John III Sobieski (Polish: Jan III Sobieski). Denomination in numeral.


500 Zlotych 2016

Jan III Sobieski Jan III Sobieski

The engraving on banknote is based after the effigy of Jan III Sobieski by engraver Jan Höhn, minted on the occasion of the coronation of Jan III and his wife in 1676. Also used the portrait of Jan III Sobieski in the historical-biographical edition of Dzvonkowski’s “Wizerunki Kròlòw Polish” (Warsaw, 1860). The portrait by polish painter Aleksander Lesser (1814-1884).

John III Sobieski (Polish: Jan III Sobieski; Lithuanian: Jonas III Sobieskis; Latin: Ioannes III Sobiscius; 17 August 1629 – 17 June 1696) was King of Poland and Grand Duke of Lithuania from 1674 until his death, and one of the most notable monarchs of the Polish–Lithuanian Commonwealth.

Sobieski's military skill, demonstrated in combating invasions by the Ottoman Empire, contributed to his prowess as King of Poland. His 22-year reign marked a period of the Commonwealth's stabilization, much needed after the turmoil of the Deluge and the Khmelnytsky Uprising. Popular among his subjects, he was an able military commander, most famous for his victory over the Turks at the 1683 Battle of Vienna. After his victories over them, the Ottomans called him the "Lion of Lechistan"; and the Pope hailed him as the savior of Christendom.

Official title (in Latin): Joannes III, Dei Gratia rex Poloniae, magnus dux Lithuaniae, Russiae, Prussiae, Masoviae, Samogitiae, Livoniae, Smolenscie, Kijoviae, Volhyniae, Podlachiae, Severiae, Czernichoviaeque, etc.[4]

Official title (in Polish): Jan III, z łaski bożej, król Polski, wielki książę litewski, ruski, pruski, mazowiecki, żmudzki, kijowski, wołyński, podlaski i czernichowski, etc.

English translation: John III, by the grace of God King of Poland, Grand Duke of Lithuania, Ruthenia, Prussia, Masovia, Samogitia, Livonia, Smolensk, Kiev, Volhynia, Podlasie, Severia, and Chernihiv, etc.

Though Poland-Lithuania was at that time the largest and one of the most populous states of Europe, Sobieski became a king of a country devastated by almost half a century of constant war.
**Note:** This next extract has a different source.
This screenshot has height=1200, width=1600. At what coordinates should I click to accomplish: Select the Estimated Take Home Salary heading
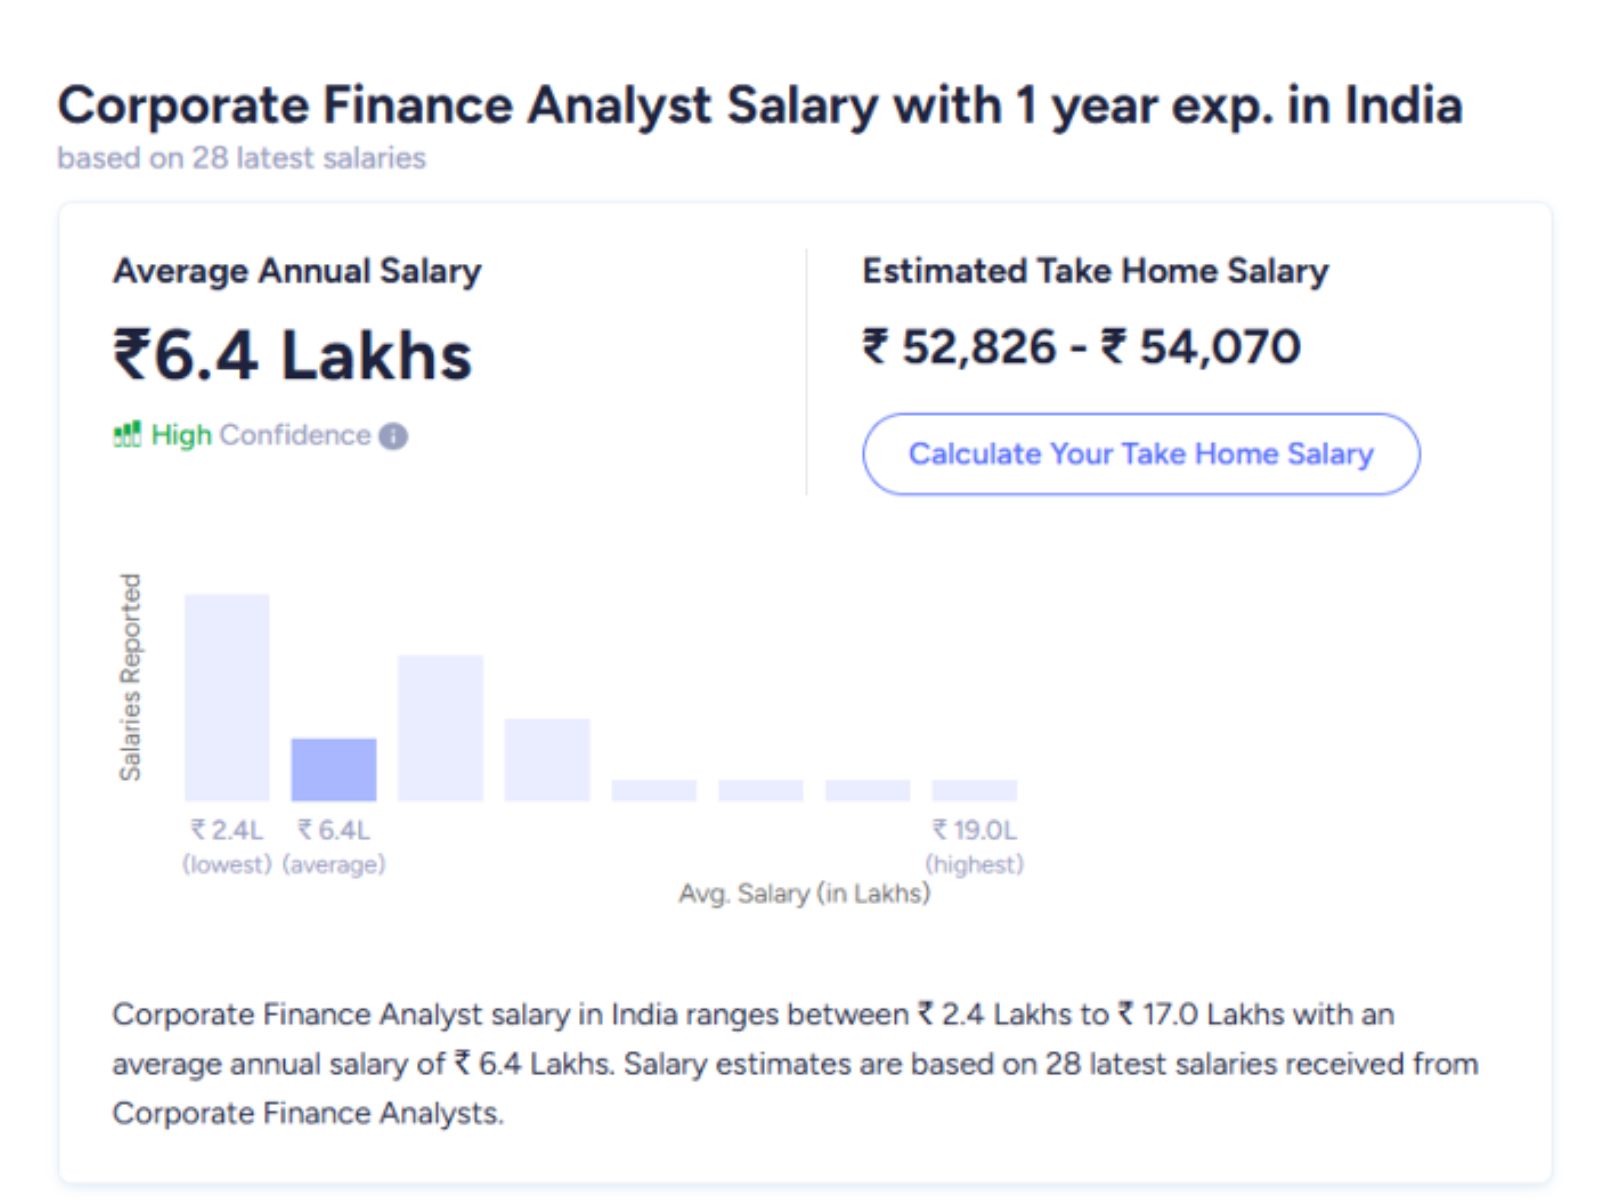click(1095, 269)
The treasury was almost empty and the court had little to offer the powerful magnates, who often allied themselves with foreign courts rather than the state.

Sobieski had a number of long term plans, including establishing his own dynasty in the Commonwealth, regaining lost territories, and strengthening the country through various reforms. One of his ambitions was to unify Christian Europe in a crusade to drive the Turks out of Europe. At the beginning of his reign, however, the Polish state was in dire fiscal straits and faced military threats to the north. King Louis XIV of France promised to mediate a truce between the Ottomans and Poland so that Sobieski could focus his attentions on Prussia. The negotiations ended in failure and Sobieski's Baltic goals had to be tempered by the immediate reality of the Ottoman threat to the south.
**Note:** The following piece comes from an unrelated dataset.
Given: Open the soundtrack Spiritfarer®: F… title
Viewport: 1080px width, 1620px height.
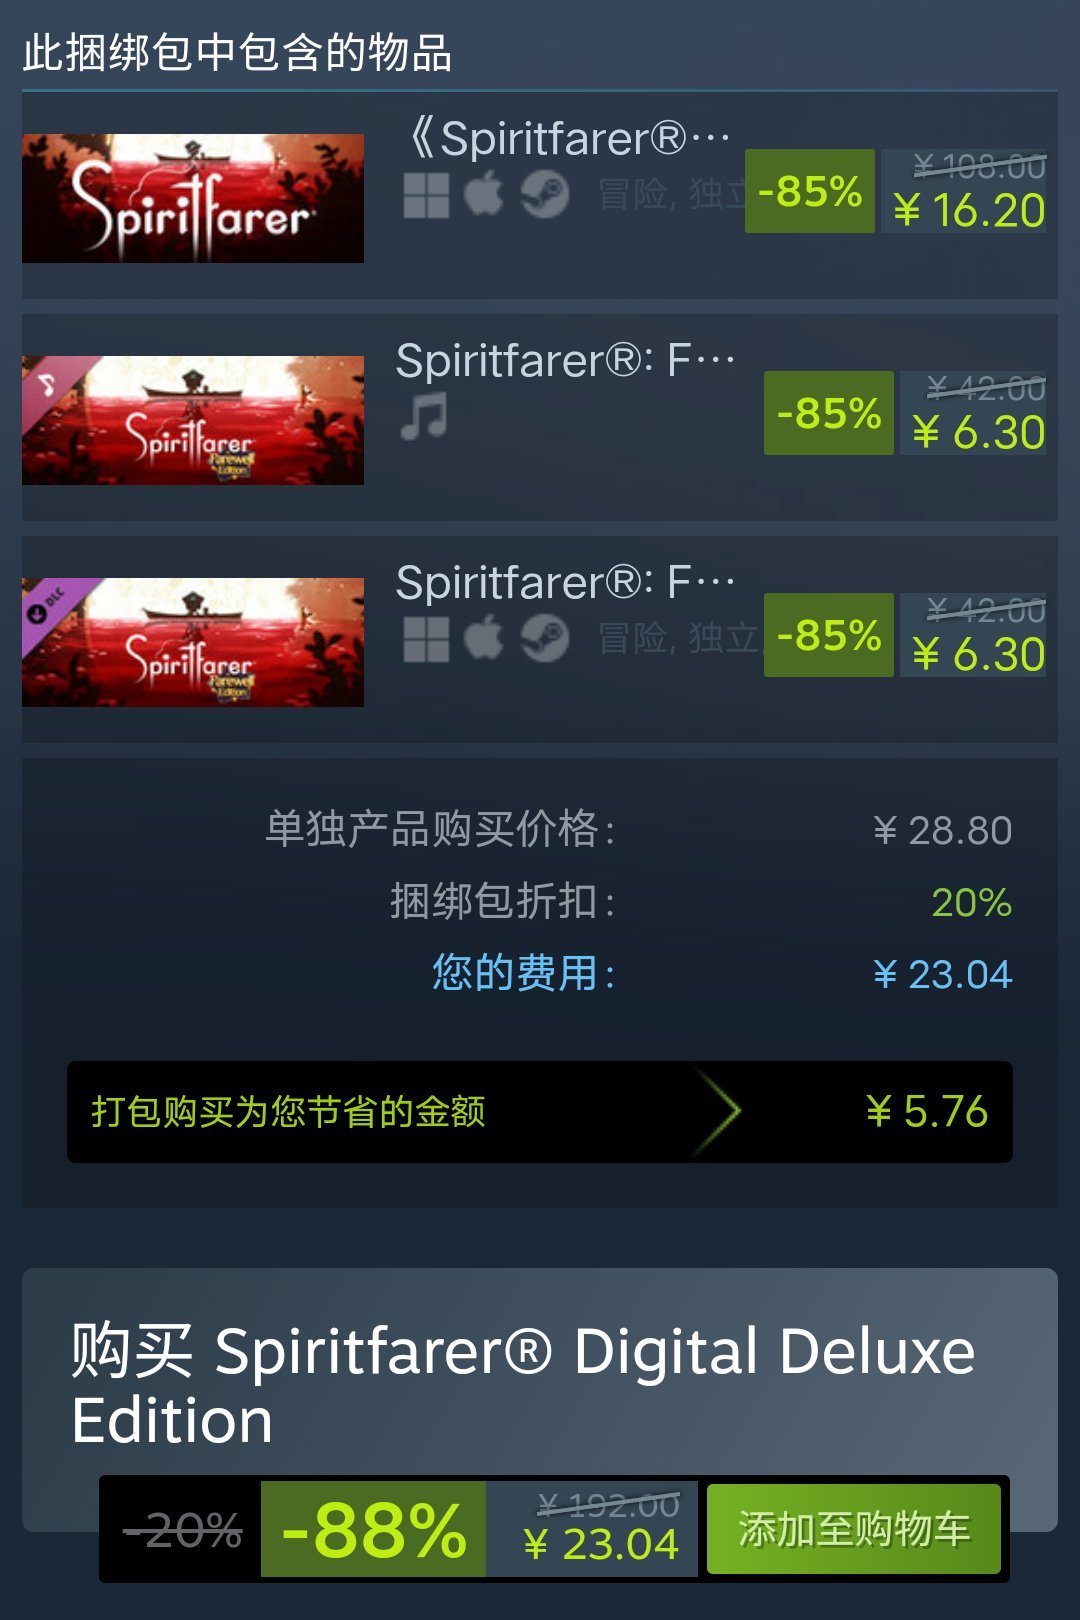Looking at the screenshot, I should (x=566, y=360).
In the autumn of 1674, he recommenced the war against the Ottomans and managed to recapture a number of cities and fortresses including Bratslav, Mogilev, and Bar, which re-established a strongly fortified line defending Poland's southern border in Ukraine. In 1675, Sobieski defeated a Turkish and Tatar offensive aiming at Lviv. In 1676, the Tatars began a counter-offensive and crossed the Dneper, but could not retake the strategic town of Żórawno, and a peace treaty (the Treaty of Żurawno) was signed soon afterwards. Although Kamieniec Podolski and much of Podolia remained a part of the Ottoman Empire, Poland gained the return of the towns of Bila Tserkva and Pavoloch.

The treaty with the Ottomans began a period of peace that was much needed for the repair of the country and strengthening of the royal authority. Sobieski managed to reform the Polish army completely. The army was reorganised into regiments, the infantry finally dropped pikes, replacing them with battle-axes, and the Polish cavalry adopted hussar and dragoon formations. Sobieski also greatly increased the number of cannon and introduced new artillery tactics.
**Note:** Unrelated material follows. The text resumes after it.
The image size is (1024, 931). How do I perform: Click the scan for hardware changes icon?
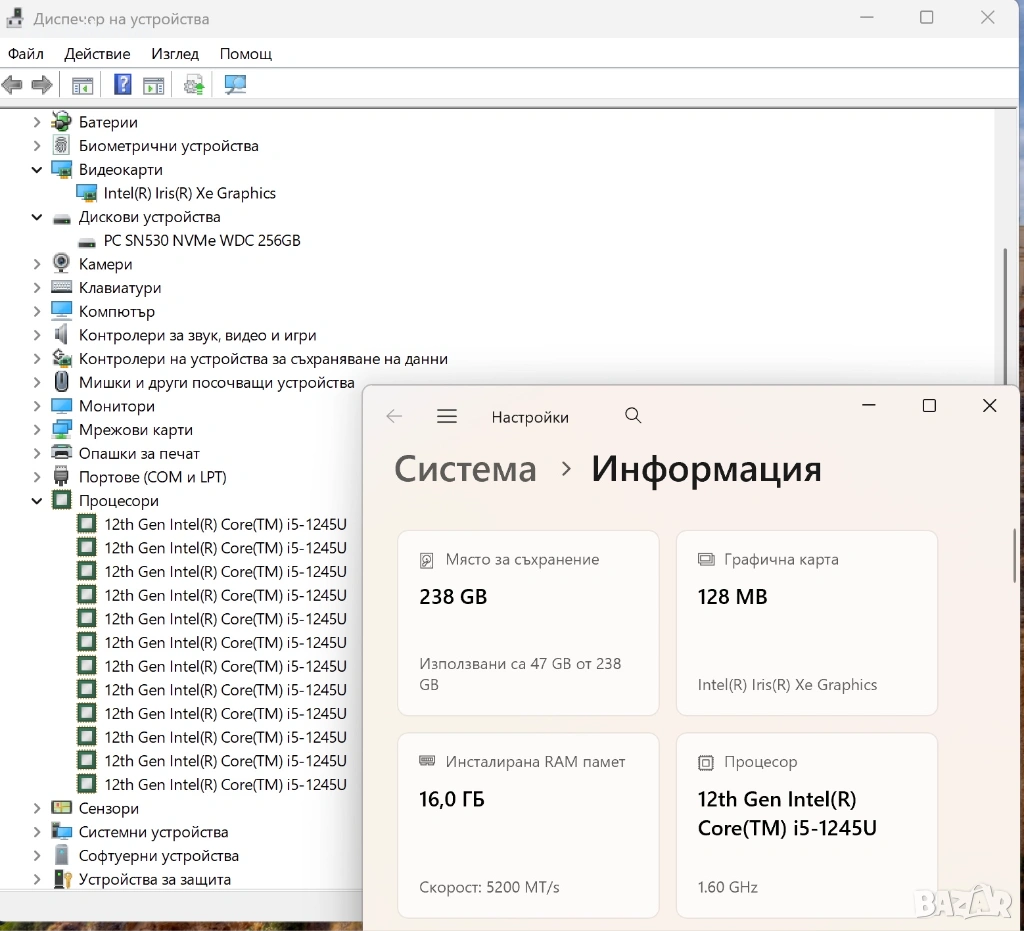coord(235,85)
Sobieski wanted to conquer Prussia with Swedish troops and French support. Regaining control of this autonomous province was in the Commonwealth's best interest, and Sobieski also hoped for it to become part of his family domain. To this end he made the secret Treaty of Jaworów (1675), but he achieved nothing. The wars with the Ottoman Empire were not decisively won by the Commonwealth, the ruler of Brandenburg-Prussia made treaties with France, Prussia defeated the Swedish invasion, and Sobieski's plans for the Commonwealth's own military campaign against Prussia was opposed by Commonwealth magnates, many of them taking the Prussian side. Backed by Brandenburg and Austria, internal enemies of Sobieski even planned to dethrone him and elect Charles of Lorraine.

The French-Prussian treaty of 1678 meant that Sobieski lost the major foreign ally for his planned campaign against Prussia; consequently he started to distance himself from the pro-French faction, which in turn resulted in the cooling down of the Polish-French relations. During the Sejm of 1683, the French ambassador was expelled for involvement with a plan to dethrone Sobieski, definitely marking the end of the Polish-French alliance. At the same time Sobieski made peace with the pro-Habsburg faction and started to gravitate towards an alliance with Austria. This did not end the existence of strong internal opposition to Sobieski; however, it changed a number of allegiances, and further opposition was temporarily weakened through the king's successful political maneuvering, including granting the Grand Hetman office to one of the opposition's chief leaders, Stanisław Jan Jabłonowski.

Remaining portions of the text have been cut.